* WORK TO BE COMPLETED
Copy out the data below line for line, without changing anything.

-- RECORDS FOR THE TASK start --

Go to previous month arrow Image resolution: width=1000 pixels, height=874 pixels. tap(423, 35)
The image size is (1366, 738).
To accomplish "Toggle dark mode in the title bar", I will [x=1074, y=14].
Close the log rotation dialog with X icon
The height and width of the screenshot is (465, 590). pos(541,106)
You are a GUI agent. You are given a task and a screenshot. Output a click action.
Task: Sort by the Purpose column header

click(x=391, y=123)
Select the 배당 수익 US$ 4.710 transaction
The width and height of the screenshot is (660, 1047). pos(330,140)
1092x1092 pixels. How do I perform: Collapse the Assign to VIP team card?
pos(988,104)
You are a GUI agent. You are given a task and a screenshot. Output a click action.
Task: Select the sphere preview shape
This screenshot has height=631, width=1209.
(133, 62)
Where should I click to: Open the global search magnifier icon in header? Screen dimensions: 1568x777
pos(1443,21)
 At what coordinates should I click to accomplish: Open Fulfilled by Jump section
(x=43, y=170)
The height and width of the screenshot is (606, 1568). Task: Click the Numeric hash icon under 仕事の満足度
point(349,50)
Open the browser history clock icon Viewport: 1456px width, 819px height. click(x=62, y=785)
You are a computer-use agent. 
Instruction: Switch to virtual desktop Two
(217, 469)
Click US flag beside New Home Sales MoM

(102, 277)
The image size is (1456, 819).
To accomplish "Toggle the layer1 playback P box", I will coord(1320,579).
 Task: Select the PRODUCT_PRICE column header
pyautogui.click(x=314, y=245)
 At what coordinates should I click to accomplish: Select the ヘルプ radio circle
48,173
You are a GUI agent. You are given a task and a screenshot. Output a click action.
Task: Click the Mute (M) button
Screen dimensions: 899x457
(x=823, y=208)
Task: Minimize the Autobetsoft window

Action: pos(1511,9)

-- RECORDS FOR THE TASK end --

* ANSWER TO THIS TASK
Go to previous month arrow Image resolution: width=1000 pixels, height=874 pixels. tap(423, 35)
The image size is (1366, 738).
To accomplish "Toggle dark mode in the title bar", I will [x=1074, y=14].
Close the log rotation dialog with X icon
The height and width of the screenshot is (465, 590). pos(541,106)
You are a GUI agent. You are given a task and a screenshot. Output a click action.
Task: Sort by the Purpose column header

click(x=391, y=123)
Select the 배당 수익 US$ 4.710 transaction
The width and height of the screenshot is (660, 1047). pos(330,140)
1092x1092 pixels. How do I perform: Collapse the Assign to VIP team card?
pos(988,104)
You are a GUI agent. You are given a task and a screenshot. Output a click action.
Task: Select the sphere preview shape
This screenshot has height=631, width=1209.
(133, 62)
Where should I click to: Open the global search magnifier icon in header? Screen dimensions: 1568x777
pos(1443,21)
 At what coordinates should I click to accomplish: Open Fulfilled by Jump section
(x=43, y=170)
The height and width of the screenshot is (606, 1568). Task: Click the Numeric hash icon under 仕事の満足度
point(349,50)
Open the browser history clock icon Viewport: 1456px width, 819px height. click(x=62, y=785)
You are a computer-use agent. 
Instruction: Switch to virtual desktop Two
(217, 469)
Click US flag beside New Home Sales MoM

(102, 277)
The image size is (1456, 819).
To accomplish "Toggle the layer1 playback P box", I will coord(1320,579).
 Task: Select the PRODUCT_PRICE column header
pyautogui.click(x=314, y=245)
 At what coordinates should I click to accomplish: Select the ヘルプ radio circle
48,173
You are a GUI agent. You are given a task and a screenshot. Output a click action.
Task: Click the Mute (M) button
Screen dimensions: 899x457
(x=823, y=208)
Task: Minimize the Autobetsoft window

Action: pos(1511,9)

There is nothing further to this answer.